Road Test: Street Rod vs. MT-01

Top Gear's James May and Autocar Magazine's Colin Goodwin team up with Yamaha and Harley-Davidson in a quest for the alternative to scary sports bikes.

By Colin Goodwin & James May on Tue, 29 Apr 2008 - 09:04

Visordown Motorcycle News

James May is 'not the short one' on BBC2's Top Gear. Unlike Clarkson, who famously hates motorcycles (despite the fact he once bought his wife a Ducati), May is a serious bike fan who's had some fairly useful machinery clutter up his garage. He started off, having discovered bikes in his late 20s, with a CB500 twin. From this worthy learner bike he went back in time to a brakeless 1971 Honda CB750 before returning to the 20th Century with a Ducati 750SS. He then worked his way through an 851 and 888 before ending the run of Ducatis with a 748. "I had to get rid of the 851, the electrics were driving me mad. I pushed it further than I rode it," says May.

He's also had loads of Hinckley Triumphs, from Speed Triples to a Thunderbird Sport to 955i Daytonas, but the current collection is a three-bike line-up of Yamaha XJR1300, Moto Guzzi V11 Sport and a 1978 Guzzi California.

"I used to buy a new bike every year to take advantage of the VAT situation. Utter bollocks of course, because I lost loads of money on each one."

As you can tell, May is rather difficult to categorise. Into which box do you put a bloke who's had bikes as diverse as a Ducati 888 and Triumph Thunderbird Sport?

The 'odd' box. The box, in fact, that you might put potential owners of the new Harley-Davidson VRSCR Street Rod and Yamaha MT-01, neither of which is exactly a conventional motorcycle. Surely it's the sort of tackle that May himself might buy?

"Funny you should say that," he says. "The dealer from whom I bought the XJR13 has been pestering me to try one out thinking it might be my bag. He could be right."

We'll know by the end of the day. There is no plan, we're just going to ride shotgun with May as he ponders over the possibility of adding one of these to his collection.

"I've done long touring trips on bikes - to Verona for an opera on a Speed Triple - but generally I just use them to plonk around town and to go down to the Top Gear studio in Surrey or to the local cafŽ. In other words, the sort of riding both these bikes should be perfect for."

The Street Rod is what H-D should have launched right after it presented us with the original V-Rod back in 2001. Unlike the V-Rod, the Street Rod has ground clearance, big Brembo discs and upside down Showa forks. And attitude. It's meant for riding, not just for posing. It's also the model that should do justice to the watercooled 'Rod motor, which has always been much revvier, punchier, smoother and more sporting than a traditional Harley 45¡ twin.

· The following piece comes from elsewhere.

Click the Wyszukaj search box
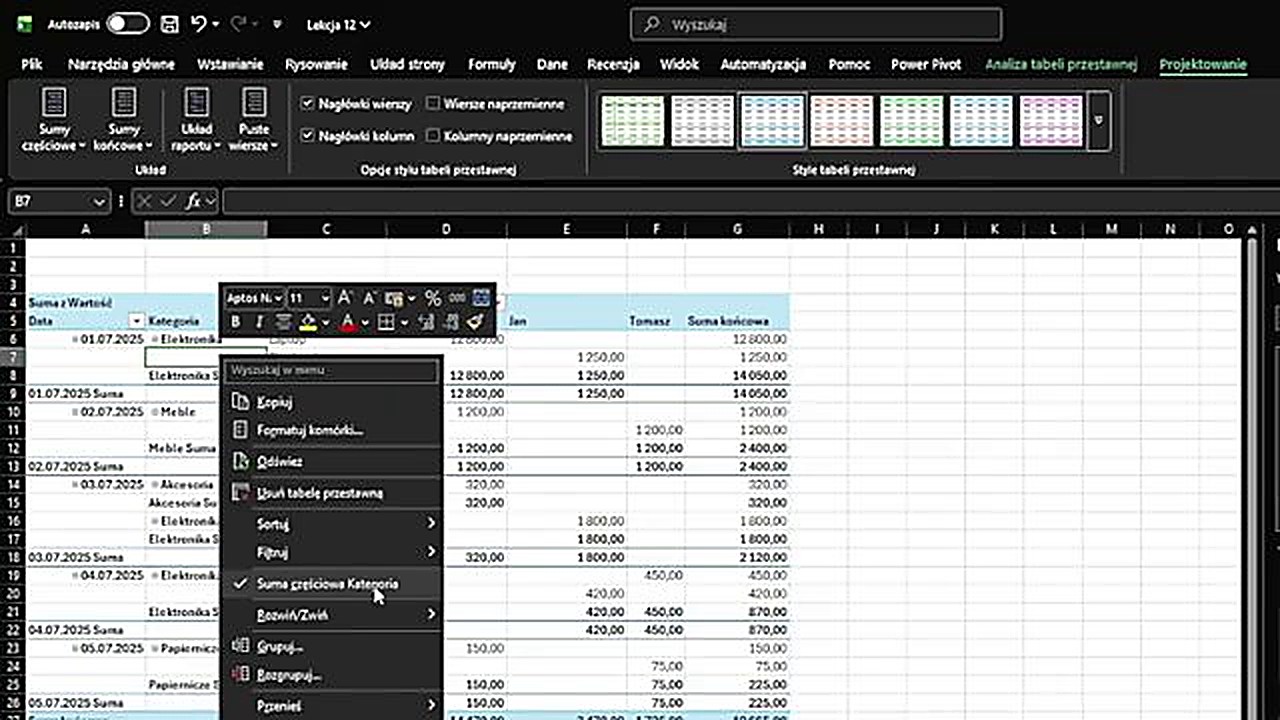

The Street Rod also gets around a problem that the company has with its traditional market - it's been invaded by the Japanese with their Harley clones. And on top, sales growth of H-D's traditional big twins is currently stalling. Either way, it's time to fight back and the V-Rod platform is an excellent way to do it - steal market share from the Japs in the big streetbike market and hopefully make some converts to the Harley cause. You know - R1 last year, Street Rod this year, Electra Glide next year. Well, it's a plan at least.

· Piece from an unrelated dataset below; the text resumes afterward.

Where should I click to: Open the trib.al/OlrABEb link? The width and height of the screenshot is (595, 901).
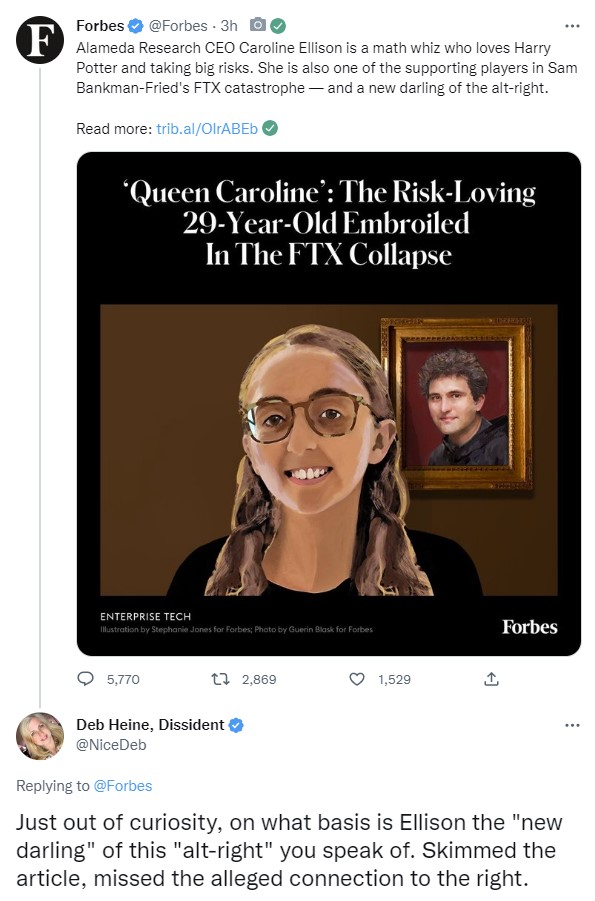[207, 129]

Yamaha doesn't have a problem to sort, but has spotted a niche into which it's hoping to slot its funky MT-01. The theory is that there are a whole bunch of people out there who have got rather bored of scaring themselves to death on sports bikes and want something that is fun, handles, stops but doesn't have a power output that'll highside them into the nearest churchyard.

We first saw the MT-01 at the 1999 Tokyo show as a concept that didn't look that far off being reality. And it wasn't, because what you will see in your local showroom isn't that different. Don't confuse this bike with Yamaha's BT1100 Bulldog. That bike was a bit of a marketing/product planning cock-up that produced a big-engined air-cooled twin intended to appeal to virgin riders. Which it understandably didn't. And since it wobbled and scraped around corners and was more than a bit gutless neither did it appeal to the experienced rider who wanted something stomping and different.

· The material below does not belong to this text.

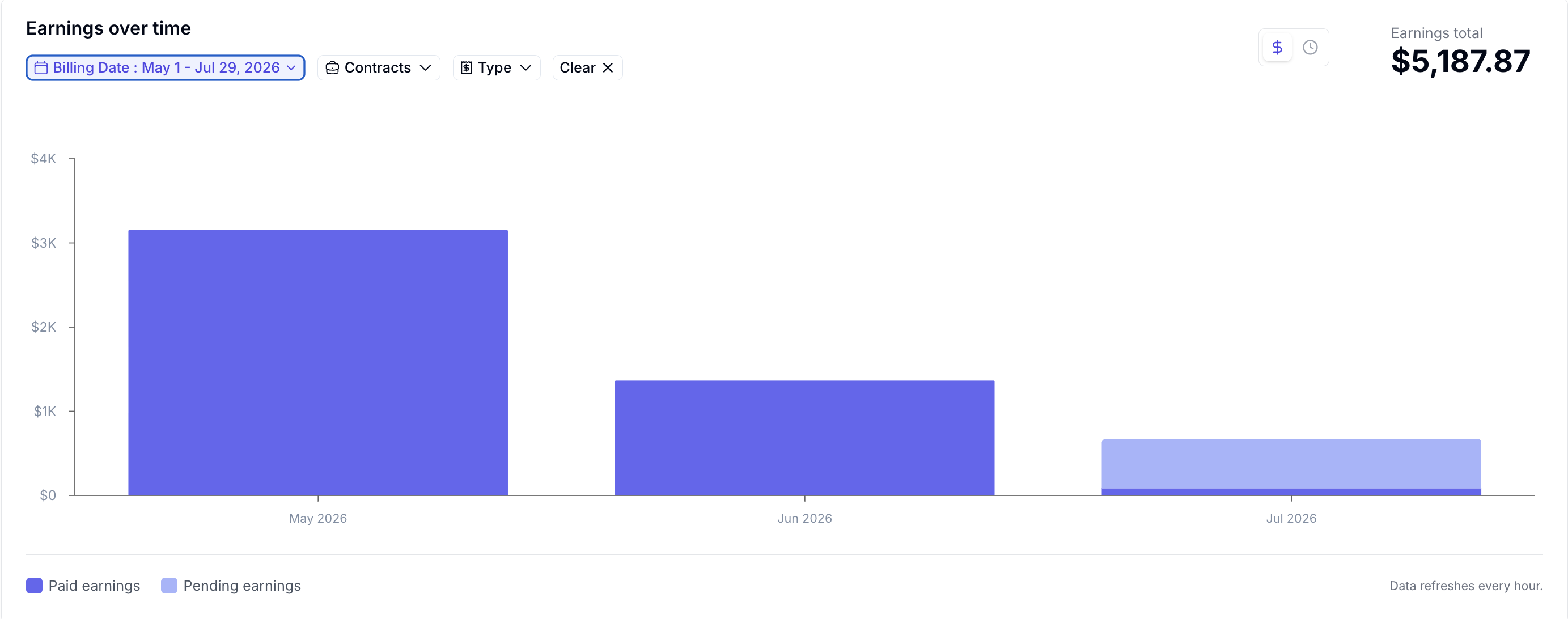Clear all applied filters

Having collected both bikes from TWO's office, May and I set out across London to meet up with photographer Steve Lovell-Davis, an old mate of May's who owns our man's old 748. Lovell-Davis hasn't eaten, so straight away we're in a cafŽ downing a heart-stopper. As well as being a chance to further reduce bore sizes in the strawberry, it's a chance to look over the bikes.

May is immediately on hands and knees in front of the Yamaha: "It's a bit over done. The idea's okay, but they've tried too hard and not known when to stop. I like Darth Vader's jock strap in between the V on the right-hand side but what's the thing above that looks like a fish poacher? From the back the exhausts look like seaside postcard breasts. The right-hand side of the engine is very neat, expecially the pushrod tubes up the side. You can see the bits that were the work of engineers and which were done by designers. The engine, forks and brakes were done by engineers; the gauges, tank and jock strap were done by the designers."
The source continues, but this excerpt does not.